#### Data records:

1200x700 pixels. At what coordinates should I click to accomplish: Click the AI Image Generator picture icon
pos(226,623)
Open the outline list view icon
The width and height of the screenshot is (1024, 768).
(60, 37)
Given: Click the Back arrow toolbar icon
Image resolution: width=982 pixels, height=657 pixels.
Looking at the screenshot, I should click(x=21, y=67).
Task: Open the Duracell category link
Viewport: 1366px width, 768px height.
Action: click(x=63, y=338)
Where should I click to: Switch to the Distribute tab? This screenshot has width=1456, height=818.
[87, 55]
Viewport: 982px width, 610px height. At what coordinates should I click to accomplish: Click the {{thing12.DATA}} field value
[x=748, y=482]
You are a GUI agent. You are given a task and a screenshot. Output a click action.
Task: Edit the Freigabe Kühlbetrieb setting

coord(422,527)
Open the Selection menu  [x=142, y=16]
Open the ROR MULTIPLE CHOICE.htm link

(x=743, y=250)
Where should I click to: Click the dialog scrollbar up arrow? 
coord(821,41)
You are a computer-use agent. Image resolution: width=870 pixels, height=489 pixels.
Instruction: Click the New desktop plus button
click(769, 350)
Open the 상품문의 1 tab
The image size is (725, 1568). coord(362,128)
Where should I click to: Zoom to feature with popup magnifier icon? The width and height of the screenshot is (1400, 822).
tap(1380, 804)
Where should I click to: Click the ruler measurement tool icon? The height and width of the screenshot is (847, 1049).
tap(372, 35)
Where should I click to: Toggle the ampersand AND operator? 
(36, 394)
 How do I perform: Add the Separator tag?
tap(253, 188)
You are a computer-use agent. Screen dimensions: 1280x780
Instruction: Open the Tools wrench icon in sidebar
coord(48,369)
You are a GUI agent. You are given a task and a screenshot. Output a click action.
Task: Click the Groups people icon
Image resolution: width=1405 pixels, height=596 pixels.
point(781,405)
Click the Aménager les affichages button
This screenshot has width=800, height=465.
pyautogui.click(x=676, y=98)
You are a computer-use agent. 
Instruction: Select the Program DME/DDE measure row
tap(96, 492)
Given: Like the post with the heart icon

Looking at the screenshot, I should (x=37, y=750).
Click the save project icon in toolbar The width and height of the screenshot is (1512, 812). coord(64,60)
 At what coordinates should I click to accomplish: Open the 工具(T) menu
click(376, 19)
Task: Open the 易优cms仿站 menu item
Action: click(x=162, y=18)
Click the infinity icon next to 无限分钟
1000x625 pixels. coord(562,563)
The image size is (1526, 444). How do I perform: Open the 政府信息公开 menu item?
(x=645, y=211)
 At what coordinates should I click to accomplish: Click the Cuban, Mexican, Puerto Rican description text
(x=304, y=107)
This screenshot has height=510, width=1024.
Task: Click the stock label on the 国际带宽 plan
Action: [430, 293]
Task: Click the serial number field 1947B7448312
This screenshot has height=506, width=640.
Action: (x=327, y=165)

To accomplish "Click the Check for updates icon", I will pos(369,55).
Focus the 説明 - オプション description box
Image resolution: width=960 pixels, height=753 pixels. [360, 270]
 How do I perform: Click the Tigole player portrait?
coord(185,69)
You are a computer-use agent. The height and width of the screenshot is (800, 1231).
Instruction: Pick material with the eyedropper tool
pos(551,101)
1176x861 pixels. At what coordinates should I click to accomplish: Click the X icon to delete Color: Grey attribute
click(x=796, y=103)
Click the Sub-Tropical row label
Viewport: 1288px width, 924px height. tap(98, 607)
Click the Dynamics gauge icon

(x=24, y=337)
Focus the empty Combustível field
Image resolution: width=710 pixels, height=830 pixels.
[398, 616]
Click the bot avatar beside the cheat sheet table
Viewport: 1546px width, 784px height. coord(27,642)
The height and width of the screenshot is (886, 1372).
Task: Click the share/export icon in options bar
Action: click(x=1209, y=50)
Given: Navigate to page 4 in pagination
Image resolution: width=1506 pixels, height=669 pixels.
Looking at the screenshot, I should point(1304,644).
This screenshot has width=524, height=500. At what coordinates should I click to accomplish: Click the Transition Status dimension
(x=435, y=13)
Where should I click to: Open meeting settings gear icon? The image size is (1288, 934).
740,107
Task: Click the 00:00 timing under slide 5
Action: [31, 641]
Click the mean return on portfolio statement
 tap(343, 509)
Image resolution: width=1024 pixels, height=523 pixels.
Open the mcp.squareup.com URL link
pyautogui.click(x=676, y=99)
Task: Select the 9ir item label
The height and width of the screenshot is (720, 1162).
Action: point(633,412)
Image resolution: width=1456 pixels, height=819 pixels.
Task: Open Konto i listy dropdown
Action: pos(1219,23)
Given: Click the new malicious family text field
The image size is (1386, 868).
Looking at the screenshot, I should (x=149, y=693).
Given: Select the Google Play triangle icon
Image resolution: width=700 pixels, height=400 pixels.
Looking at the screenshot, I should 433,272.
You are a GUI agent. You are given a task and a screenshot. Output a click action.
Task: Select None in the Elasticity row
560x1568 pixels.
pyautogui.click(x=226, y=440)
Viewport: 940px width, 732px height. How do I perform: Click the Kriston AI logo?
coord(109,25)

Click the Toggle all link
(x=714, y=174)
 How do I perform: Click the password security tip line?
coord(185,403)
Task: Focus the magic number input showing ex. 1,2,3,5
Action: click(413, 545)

#### WORK TASK:
Reproduce all the entries verbatim, leaving nothing out.

#### EXERCISE RESPONSE:
1200x700 pixels. At what coordinates should I click to accomplish: Click the AI Image Generator picture icon
pos(226,623)
Open the outline list view icon
The width and height of the screenshot is (1024, 768).
(60, 37)
Given: Click the Back arrow toolbar icon
Image resolution: width=982 pixels, height=657 pixels.
Looking at the screenshot, I should click(x=21, y=67).
Task: Open the Duracell category link
Viewport: 1366px width, 768px height.
Action: click(x=63, y=338)
Where should I click to: Switch to the Distribute tab? This screenshot has width=1456, height=818.
[87, 55]
Viewport: 982px width, 610px height. At what coordinates should I click to accomplish: Click the {{thing12.DATA}} field value
[x=748, y=482]
You are a GUI agent. You are given a task and a screenshot. Output a click action.
Task: Edit the Freigabe Kühlbetrieb setting

coord(422,527)
Open the Selection menu  [x=142, y=16]
Open the ROR MULTIPLE CHOICE.htm link

(x=743, y=250)
Where should I click to: Click the dialog scrollbar up arrow? 
coord(821,41)
You are a computer-use agent. Image resolution: width=870 pixels, height=489 pixels.
Instruction: Click the New desktop plus button
click(769, 350)
Open the 상품문의 1 tab
The image size is (725, 1568). coord(362,128)
Where should I click to: Zoom to feature with popup magnifier icon? The width and height of the screenshot is (1400, 822).
tap(1380, 804)
Where should I click to: Click the ruler measurement tool icon? The height and width of the screenshot is (847, 1049).
tap(372, 35)
Where should I click to: Toggle the ampersand AND operator? 
(36, 394)
 How do I perform: Add the Separator tag?
tap(253, 188)
You are a computer-use agent. Screen dimensions: 1280x780
Instruction: Open the Tools wrench icon in sidebar
coord(48,369)
You are a GUI agent. You are given a task and a screenshot. Output a click action.
Task: Click the Groups people icon
Image resolution: width=1405 pixels, height=596 pixels.
point(781,405)
Click the Aménager les affichages button
This screenshot has width=800, height=465.
pyautogui.click(x=676, y=98)
You are a computer-use agent. 
Instruction: Select the Program DME/DDE measure row
tap(96, 492)
Given: Like the post with the heart icon

Looking at the screenshot, I should (x=37, y=750).
Click the save project icon in toolbar The width and height of the screenshot is (1512, 812). coord(64,60)
 At what coordinates should I click to accomplish: Open the 工具(T) menu
click(376, 19)
Task: Open the 易优cms仿站 menu item
Action: click(x=162, y=18)
Click the infinity icon next to 无限分钟
1000x625 pixels. coord(562,563)
The image size is (1526, 444). How do I perform: Open the 政府信息公开 menu item?
(x=645, y=211)
 At what coordinates should I click to accomplish: Click the Cuban, Mexican, Puerto Rican description text
(x=304, y=107)
This screenshot has height=510, width=1024.
Task: Click the stock label on the 国际带宽 plan
Action: [430, 293]
Task: Click the serial number field 1947B7448312
This screenshot has height=506, width=640.
Action: (x=327, y=165)

To accomplish "Click the Check for updates icon", I will pos(369,55).
Focus the 説明 - オプション description box
Image resolution: width=960 pixels, height=753 pixels. [360, 270]
 How do I perform: Click the Tigole player portrait?
coord(185,69)
You are a computer-use agent. The height and width of the screenshot is (800, 1231).
Instruction: Pick material with the eyedropper tool
pos(551,101)
1176x861 pixels. At what coordinates should I click to accomplish: Click the X icon to delete Color: Grey attribute
click(x=796, y=103)
Click the Sub-Tropical row label
Viewport: 1288px width, 924px height. tap(98, 607)
Click the Dynamics gauge icon

(x=24, y=337)
Focus the empty Combustível field
Image resolution: width=710 pixels, height=830 pixels.
[398, 616]
Click the bot avatar beside the cheat sheet table
Viewport: 1546px width, 784px height. coord(27,642)
The height and width of the screenshot is (886, 1372).
Task: Click the share/export icon in options bar
Action: click(x=1209, y=50)
Given: Navigate to page 4 in pagination
Image resolution: width=1506 pixels, height=669 pixels.
Looking at the screenshot, I should point(1304,644).
This screenshot has width=524, height=500. At what coordinates should I click to accomplish: Click the Transition Status dimension
(x=435, y=13)
Where should I click to: Open meeting settings gear icon? The image size is (1288, 934).
740,107
Task: Click the 00:00 timing under slide 5
Action: [31, 641]
Click the mean return on portfolio statement
 tap(343, 509)
Image resolution: width=1024 pixels, height=523 pixels.
Open the mcp.squareup.com URL link
pyautogui.click(x=676, y=99)
Task: Select the 9ir item label
The height and width of the screenshot is (720, 1162).
Action: point(633,412)
Image resolution: width=1456 pixels, height=819 pixels.
Task: Open Konto i listy dropdown
Action: pos(1219,23)
Given: Click the new malicious family text field
The image size is (1386, 868).
Looking at the screenshot, I should (x=149, y=693).
Given: Select the Google Play triangle icon
Image resolution: width=700 pixels, height=400 pixels.
Looking at the screenshot, I should 433,272.
You are a GUI agent. You are given a task and a screenshot. Output a click action.
Task: Select None in the Elasticity row
560x1568 pixels.
pyautogui.click(x=226, y=440)
Viewport: 940px width, 732px height. How do I perform: Click the Kriston AI logo?
coord(109,25)

Click the Toggle all link
(x=714, y=174)
 How do I perform: Click the password security tip line?
coord(185,403)
Task: Focus the magic number input showing ex. 1,2,3,5
Action: click(413, 545)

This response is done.